Legacy of Secrecy, The long shadow of the JFK assassination, Lamar Waldron, with Thom Hartmann, 2009
Democracies are new to the world stage. And the first, truly world wide power, the United States, is a democracy. In the 1950’s and 1960’s, the United States had unprecedented military dominance. The US could and did topple and build whole governments the world over. Yet, according to this book – and many, many similar books – within US boundaries, criminal enterprises with government-like powers, have thrived. It is a curious and unexpected development that such a powerful nation could have had such an astonishing usurpation of its power within its own borders.
If the stories outlined in this book can be believed, rogue elements within the CIA, the FBI and the Mafia, working within, caused more national injury – including presidential assassination and forced presidential resignation – than any outside enemy could have hoped to achieve.
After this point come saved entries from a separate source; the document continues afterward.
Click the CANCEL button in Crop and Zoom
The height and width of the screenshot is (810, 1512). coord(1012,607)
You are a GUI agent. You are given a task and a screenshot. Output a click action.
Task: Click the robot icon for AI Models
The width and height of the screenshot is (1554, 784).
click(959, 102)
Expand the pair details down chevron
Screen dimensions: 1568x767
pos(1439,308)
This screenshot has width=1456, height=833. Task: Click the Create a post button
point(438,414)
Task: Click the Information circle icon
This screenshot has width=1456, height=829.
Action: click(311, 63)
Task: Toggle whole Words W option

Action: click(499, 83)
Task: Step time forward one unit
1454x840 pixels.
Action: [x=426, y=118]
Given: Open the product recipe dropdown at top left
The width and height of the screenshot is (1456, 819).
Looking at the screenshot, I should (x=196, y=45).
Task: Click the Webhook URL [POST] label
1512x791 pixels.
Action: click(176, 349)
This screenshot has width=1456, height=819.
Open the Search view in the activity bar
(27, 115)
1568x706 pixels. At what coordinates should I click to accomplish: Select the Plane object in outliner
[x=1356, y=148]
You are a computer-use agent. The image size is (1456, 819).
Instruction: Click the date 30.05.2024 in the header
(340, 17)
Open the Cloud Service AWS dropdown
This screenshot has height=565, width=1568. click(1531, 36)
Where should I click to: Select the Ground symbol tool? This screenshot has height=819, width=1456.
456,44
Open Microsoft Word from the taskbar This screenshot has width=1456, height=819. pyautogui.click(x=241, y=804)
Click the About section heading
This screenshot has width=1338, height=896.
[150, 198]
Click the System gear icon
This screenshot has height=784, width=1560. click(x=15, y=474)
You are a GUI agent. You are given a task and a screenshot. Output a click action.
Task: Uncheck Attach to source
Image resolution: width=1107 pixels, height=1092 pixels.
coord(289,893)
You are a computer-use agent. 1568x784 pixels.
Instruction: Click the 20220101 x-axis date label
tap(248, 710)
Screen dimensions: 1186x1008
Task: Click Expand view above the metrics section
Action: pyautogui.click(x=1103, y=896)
Illegal business – drugs, prostitution, protection, gambling, and fraud, etc. – have attained the power of life and death over citizens, the ability to kill and get away with it, even Presidents.
The getting- away- with- it is the stunning story here. With shrewd involvement, calculated funding, and planned compromise of politicians and law enforcers – including the FBI and the CIA – criminal organizations have gained immunity within. And so for these authors, our democracy has become a symbiosis of the legal and the illegal, and there is a tenous balance of crossing the line and not crossing the line. Scandals are the inevitable splashes when crossing the line spills over – think Watergate, the Kennedy and MLK assassinations, Chinagate, and many others.
This book’s story is a long one, of myriad overlappings of the CIA, the FBI, anti-Castro Cubans, and pro-Castro Cubans, organized crime, and political operatives who conspire and commit assassinations, and achieve business and foreign policy manipulation.
And the investigations don’t go anywhere, because they can’t go anywhere, because in all directions compromise is to be found. Indeed it has all been engineered that way, to block the truth. The good guys do some good, and some bad, and the bad guys do mostly bad, and maybe some good, and the whole story gets partially aired in a ‘limited hangout’ that hides the collusion of government and crime.
“A mansion has many rooms, and there were many things going on during the period of the [antiwar] bombings. I’m not privy to who struck John.”
James Jesus Angleton, 31 year veteran of the CIA and Chief of CIA Counterintelligence, New York Times, December 25, 1974
“Mr. Angleton did not deny, however, that he had been named and identified by a British counterspy, Kim Philby, in “My Silent War”, a book published in 1968 after he defected to the Soviet Union.” New York Times, December 25, 1974, Helm’s Disavows ‘Illegal’ Spying by the C.I.A. in U.S, Seymour M. Hersh.